*Problem:*
Convert the records below into a numbered list, starting at the line that contains "Muchachos sin fronteras: Nueva" and ending at the line that contains "31 [Posts publicados", with both of those lines included and any blank lines left out.

*The data:*
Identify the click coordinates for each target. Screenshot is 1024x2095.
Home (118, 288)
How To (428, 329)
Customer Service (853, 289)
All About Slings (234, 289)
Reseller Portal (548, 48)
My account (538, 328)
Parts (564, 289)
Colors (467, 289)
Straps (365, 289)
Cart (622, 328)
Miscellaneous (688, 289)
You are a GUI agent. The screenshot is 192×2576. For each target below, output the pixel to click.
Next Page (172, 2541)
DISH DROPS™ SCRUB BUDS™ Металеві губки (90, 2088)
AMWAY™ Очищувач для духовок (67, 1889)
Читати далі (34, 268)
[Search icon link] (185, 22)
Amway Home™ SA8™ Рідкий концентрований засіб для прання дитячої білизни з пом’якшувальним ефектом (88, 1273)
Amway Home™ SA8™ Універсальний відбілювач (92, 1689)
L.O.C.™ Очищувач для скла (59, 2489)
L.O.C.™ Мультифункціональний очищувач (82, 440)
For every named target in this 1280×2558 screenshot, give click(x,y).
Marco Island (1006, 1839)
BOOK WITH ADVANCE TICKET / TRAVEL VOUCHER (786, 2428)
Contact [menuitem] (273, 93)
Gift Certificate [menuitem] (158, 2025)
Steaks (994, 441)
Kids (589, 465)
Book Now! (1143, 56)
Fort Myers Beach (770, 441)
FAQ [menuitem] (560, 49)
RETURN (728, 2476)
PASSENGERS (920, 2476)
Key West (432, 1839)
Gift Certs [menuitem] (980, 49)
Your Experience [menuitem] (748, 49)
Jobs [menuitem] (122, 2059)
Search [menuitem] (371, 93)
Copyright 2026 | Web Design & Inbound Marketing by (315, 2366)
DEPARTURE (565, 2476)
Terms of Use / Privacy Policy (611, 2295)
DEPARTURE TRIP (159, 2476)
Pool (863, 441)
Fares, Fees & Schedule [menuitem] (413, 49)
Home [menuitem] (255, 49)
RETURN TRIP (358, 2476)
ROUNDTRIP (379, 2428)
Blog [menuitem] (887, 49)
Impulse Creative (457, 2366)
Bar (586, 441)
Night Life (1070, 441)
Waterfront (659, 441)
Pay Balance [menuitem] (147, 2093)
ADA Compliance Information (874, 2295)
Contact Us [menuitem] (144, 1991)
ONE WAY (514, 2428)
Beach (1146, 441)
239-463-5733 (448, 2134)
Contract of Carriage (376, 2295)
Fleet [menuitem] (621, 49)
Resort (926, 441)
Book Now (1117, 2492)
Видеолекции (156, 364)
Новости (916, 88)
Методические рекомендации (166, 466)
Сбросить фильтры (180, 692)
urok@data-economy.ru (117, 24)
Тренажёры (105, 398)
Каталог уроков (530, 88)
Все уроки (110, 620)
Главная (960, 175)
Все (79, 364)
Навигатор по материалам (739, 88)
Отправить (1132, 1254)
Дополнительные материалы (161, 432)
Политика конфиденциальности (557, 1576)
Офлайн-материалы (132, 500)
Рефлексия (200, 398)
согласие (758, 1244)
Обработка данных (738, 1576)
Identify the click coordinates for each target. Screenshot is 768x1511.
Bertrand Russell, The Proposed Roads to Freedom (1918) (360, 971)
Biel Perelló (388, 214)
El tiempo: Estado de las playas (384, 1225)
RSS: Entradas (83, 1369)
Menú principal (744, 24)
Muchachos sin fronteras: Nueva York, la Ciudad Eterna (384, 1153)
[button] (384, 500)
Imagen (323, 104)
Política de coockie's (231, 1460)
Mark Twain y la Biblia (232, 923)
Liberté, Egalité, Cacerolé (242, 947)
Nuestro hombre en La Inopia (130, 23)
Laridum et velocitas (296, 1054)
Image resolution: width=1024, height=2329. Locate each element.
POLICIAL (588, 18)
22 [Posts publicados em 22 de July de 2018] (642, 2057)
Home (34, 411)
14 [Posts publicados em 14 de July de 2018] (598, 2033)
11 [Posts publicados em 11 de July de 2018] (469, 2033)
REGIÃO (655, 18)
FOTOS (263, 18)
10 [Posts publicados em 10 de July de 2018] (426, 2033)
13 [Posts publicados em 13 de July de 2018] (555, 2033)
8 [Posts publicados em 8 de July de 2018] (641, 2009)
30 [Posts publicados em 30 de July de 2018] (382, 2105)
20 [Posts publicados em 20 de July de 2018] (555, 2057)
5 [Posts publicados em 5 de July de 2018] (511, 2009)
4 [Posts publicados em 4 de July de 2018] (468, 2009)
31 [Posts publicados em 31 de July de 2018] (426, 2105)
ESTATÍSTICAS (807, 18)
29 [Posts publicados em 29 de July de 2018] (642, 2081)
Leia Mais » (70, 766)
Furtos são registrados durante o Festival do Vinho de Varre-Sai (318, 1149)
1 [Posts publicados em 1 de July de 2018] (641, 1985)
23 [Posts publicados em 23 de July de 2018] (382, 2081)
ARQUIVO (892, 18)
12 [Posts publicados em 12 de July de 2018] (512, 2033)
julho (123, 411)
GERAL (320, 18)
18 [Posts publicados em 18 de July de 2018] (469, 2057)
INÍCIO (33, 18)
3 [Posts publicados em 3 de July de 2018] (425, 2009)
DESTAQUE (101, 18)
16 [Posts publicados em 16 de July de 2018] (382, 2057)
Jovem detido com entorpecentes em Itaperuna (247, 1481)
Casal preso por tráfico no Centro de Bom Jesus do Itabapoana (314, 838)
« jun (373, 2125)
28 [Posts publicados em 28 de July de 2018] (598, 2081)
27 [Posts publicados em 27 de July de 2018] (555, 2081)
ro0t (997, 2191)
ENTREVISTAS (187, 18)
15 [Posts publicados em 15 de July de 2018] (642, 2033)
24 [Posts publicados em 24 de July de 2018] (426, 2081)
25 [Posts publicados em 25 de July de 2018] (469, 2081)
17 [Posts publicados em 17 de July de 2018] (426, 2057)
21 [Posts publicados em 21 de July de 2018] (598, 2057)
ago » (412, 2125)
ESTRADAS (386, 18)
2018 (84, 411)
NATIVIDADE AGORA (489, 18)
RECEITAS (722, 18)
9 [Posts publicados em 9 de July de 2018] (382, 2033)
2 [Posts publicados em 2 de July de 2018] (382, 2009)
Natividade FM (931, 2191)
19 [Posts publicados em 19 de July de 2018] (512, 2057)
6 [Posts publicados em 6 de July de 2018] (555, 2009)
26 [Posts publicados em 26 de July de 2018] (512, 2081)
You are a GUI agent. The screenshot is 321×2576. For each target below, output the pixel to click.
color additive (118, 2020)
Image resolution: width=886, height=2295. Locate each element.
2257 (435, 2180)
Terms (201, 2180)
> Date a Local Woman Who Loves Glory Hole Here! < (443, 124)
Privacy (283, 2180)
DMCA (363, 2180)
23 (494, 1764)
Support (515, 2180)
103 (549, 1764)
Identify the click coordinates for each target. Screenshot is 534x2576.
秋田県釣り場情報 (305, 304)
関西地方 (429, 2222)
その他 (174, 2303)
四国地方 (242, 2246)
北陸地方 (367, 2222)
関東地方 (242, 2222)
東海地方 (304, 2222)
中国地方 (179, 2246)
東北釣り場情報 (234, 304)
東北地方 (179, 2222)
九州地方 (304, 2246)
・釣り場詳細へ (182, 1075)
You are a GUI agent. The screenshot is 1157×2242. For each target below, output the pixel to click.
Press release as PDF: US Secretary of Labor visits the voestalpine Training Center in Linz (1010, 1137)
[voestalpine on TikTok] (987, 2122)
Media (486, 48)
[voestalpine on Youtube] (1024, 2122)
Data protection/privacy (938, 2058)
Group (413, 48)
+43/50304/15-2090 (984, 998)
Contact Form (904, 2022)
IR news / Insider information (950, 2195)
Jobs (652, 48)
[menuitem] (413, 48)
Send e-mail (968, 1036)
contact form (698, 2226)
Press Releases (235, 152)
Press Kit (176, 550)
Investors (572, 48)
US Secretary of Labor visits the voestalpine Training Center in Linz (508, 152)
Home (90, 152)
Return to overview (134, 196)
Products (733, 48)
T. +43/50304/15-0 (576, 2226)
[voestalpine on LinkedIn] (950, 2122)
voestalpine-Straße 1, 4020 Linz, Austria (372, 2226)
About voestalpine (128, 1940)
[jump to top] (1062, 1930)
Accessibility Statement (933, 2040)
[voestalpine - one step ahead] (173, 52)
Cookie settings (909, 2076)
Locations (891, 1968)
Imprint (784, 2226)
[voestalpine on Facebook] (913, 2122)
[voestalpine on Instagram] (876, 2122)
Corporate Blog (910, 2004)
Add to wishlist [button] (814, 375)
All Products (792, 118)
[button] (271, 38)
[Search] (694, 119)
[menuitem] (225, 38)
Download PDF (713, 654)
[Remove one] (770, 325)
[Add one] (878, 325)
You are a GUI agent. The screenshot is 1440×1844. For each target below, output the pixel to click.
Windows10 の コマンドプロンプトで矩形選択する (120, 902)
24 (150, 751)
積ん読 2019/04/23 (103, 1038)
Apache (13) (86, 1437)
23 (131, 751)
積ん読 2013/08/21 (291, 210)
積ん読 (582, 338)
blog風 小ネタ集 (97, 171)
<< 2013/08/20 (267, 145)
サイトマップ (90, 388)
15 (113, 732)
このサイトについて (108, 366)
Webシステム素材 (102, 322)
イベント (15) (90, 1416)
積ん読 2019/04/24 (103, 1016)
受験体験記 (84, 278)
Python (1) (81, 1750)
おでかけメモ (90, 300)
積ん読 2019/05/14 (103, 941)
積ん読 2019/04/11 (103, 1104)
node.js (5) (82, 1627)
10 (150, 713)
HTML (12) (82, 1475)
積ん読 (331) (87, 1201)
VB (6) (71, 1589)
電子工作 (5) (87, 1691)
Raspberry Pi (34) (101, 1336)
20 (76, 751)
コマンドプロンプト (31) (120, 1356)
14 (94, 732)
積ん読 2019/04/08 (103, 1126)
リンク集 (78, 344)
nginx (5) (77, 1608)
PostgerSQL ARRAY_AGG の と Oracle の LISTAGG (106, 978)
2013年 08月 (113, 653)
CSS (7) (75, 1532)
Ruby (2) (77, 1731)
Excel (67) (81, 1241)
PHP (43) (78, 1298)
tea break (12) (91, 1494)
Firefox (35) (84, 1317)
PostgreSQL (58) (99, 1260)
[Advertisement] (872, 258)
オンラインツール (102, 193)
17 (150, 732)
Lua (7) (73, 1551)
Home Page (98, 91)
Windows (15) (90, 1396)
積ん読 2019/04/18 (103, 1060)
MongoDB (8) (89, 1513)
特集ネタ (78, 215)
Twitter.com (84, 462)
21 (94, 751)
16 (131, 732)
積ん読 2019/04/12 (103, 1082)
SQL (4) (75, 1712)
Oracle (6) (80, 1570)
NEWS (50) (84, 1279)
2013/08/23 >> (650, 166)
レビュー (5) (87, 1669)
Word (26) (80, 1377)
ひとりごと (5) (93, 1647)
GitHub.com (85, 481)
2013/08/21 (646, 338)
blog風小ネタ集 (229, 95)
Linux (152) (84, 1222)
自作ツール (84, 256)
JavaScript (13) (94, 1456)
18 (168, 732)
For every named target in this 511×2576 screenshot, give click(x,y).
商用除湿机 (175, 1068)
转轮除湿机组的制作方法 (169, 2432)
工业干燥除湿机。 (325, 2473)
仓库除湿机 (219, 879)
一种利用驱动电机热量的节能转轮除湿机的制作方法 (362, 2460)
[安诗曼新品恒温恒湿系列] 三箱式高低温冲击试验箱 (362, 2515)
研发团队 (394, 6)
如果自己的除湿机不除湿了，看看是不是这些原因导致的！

*Response:*
1. Muchachos sin fronteras: Nueva York, la Ciudad Eterna (384, 1153)
2. [button] (384, 500)
3. Imagen (323, 104)
4. Política de coockie's (231, 1460)
5. Mark Twain y la Biblia (232, 923)
6. Liberté, Egalité, Cacerolé (242, 947)
7. Nuestro hombre en La Inopia (130, 23)
8. Laridum et velocitas (296, 1054)
9. Image resolution: width=1024, height=2329. Locate each element.
10. POLICIAL (588, 18)
11. 22 [Posts publicados em 22 de July de 2018] (642, 2057)
12. Home (34, 411)
13. 14 [Posts publicados em 14 de July de 2018] (598, 2033)
14. 11 [Posts publicados em 11 de July de 2018] (469, 2033)
15. REGIÃO (655, 18)
16. FOTOS (263, 18)
17. 10 [Posts publicados em 10 de July de 2018] (426, 2033)
18. 13 [Posts publicados em 13 de July de 2018] (555, 2033)
19. 8 [Posts publicados em 8 de July de 2018] (641, 2009)
20. 30 [Posts publicados em 30 de July de 2018] (382, 2105)
21. 20 [Posts publicados em 20 de July de 2018] (555, 2057)
22. 5 [Posts publicados em 5 de July de 2018] (511, 2009)
23. 4 [Posts publicados em 4 de July de 2018] (468, 2009)
24. 31 [Posts publicados em 31 de July de 2018] (426, 2105)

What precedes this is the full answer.